▸ **To do**: Retype all of the data. Every line must match exactly.

▸ **Exercise input**:
************
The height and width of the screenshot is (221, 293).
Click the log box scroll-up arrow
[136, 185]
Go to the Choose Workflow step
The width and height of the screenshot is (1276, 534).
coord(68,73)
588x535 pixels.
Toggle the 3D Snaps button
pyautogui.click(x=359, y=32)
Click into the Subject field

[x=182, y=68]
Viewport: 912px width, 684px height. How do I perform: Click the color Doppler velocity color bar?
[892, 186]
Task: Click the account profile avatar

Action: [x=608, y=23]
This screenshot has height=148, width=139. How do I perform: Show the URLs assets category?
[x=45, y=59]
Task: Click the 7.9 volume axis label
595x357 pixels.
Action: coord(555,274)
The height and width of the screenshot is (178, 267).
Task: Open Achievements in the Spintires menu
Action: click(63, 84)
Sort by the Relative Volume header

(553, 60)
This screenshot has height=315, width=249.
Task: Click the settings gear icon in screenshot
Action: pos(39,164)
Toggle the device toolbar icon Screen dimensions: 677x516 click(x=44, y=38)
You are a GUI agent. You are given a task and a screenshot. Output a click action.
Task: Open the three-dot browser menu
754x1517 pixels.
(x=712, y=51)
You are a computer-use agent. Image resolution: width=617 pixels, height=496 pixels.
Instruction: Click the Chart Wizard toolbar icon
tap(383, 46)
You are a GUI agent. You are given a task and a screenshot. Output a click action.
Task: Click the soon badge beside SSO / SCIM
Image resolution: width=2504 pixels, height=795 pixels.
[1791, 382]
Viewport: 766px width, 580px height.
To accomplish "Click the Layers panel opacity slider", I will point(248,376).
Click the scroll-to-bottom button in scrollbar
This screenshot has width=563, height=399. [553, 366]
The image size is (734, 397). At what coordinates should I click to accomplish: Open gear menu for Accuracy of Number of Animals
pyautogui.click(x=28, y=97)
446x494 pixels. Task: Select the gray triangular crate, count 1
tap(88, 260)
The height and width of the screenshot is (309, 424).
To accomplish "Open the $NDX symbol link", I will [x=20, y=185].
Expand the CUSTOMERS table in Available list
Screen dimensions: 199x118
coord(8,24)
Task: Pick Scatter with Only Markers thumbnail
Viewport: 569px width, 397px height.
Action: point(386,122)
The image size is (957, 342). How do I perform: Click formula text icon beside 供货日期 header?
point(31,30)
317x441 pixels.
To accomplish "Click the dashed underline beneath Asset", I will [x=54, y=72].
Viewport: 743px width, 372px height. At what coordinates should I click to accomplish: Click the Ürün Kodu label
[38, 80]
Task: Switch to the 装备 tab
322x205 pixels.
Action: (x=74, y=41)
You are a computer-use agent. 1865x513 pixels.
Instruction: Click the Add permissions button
************
▸ **Your solution**:
The height and width of the screenshot is (221, 293).
Click the log box scroll-up arrow
[136, 185]
Go to the Choose Workflow step
The width and height of the screenshot is (1276, 534).
coord(68,73)
588x535 pixels.
Toggle the 3D Snaps button
pyautogui.click(x=359, y=32)
Click into the Subject field

[x=182, y=68]
Viewport: 912px width, 684px height. How do I perform: Click the color Doppler velocity color bar?
[892, 186]
Task: Click the account profile avatar

Action: [x=608, y=23]
This screenshot has height=148, width=139. How do I perform: Show the URLs assets category?
[x=45, y=59]
Task: Click the 7.9 volume axis label
595x357 pixels.
Action: coord(555,274)
The height and width of the screenshot is (178, 267).
Task: Open Achievements in the Spintires menu
Action: click(63, 84)
Sort by the Relative Volume header

(553, 60)
This screenshot has height=315, width=249.
Task: Click the settings gear icon in screenshot
Action: pos(39,164)
Toggle the device toolbar icon Screen dimensions: 677x516 click(x=44, y=38)
You are a GUI agent. You are given a task and a screenshot. Output a click action.
Task: Open the three-dot browser menu
754x1517 pixels.
(x=712, y=51)
You are a computer-use agent. Image resolution: width=617 pixels, height=496 pixels.
Instruction: Click the Chart Wizard toolbar icon
tap(383, 46)
You are a GUI agent. You are given a task and a screenshot. Output a click action.
Task: Click the soon badge beside SSO / SCIM
Image resolution: width=2504 pixels, height=795 pixels.
[1791, 382]
Viewport: 766px width, 580px height.
To accomplish "Click the Layers panel opacity slider", I will point(248,376).
Click the scroll-to-bottom button in scrollbar
This screenshot has width=563, height=399. [553, 366]
The image size is (734, 397). At what coordinates should I click to accomplish: Open gear menu for Accuracy of Number of Animals
pyautogui.click(x=28, y=97)
446x494 pixels. Task: Select the gray triangular crate, count 1
tap(88, 260)
The height and width of the screenshot is (309, 424).
To accomplish "Open the $NDX symbol link", I will [x=20, y=185].
Expand the CUSTOMERS table in Available list
Screen dimensions: 199x118
coord(8,24)
Task: Pick Scatter with Only Markers thumbnail
Viewport: 569px width, 397px height.
Action: point(386,122)
The image size is (957, 342). How do I perform: Click formula text icon beside 供货日期 header?
point(31,30)
317x441 pixels.
To accomplish "Click the dashed underline beneath Asset", I will [x=54, y=72].
Viewport: 743px width, 372px height. At what coordinates should I click to accomplish: Click the Ürün Kodu label
[38, 80]
Task: Switch to the 装备 tab
322x205 pixels.
Action: (x=74, y=41)
You are a computer-use agent. 1865x513 pixels.
Instruction: Click the Add permissions button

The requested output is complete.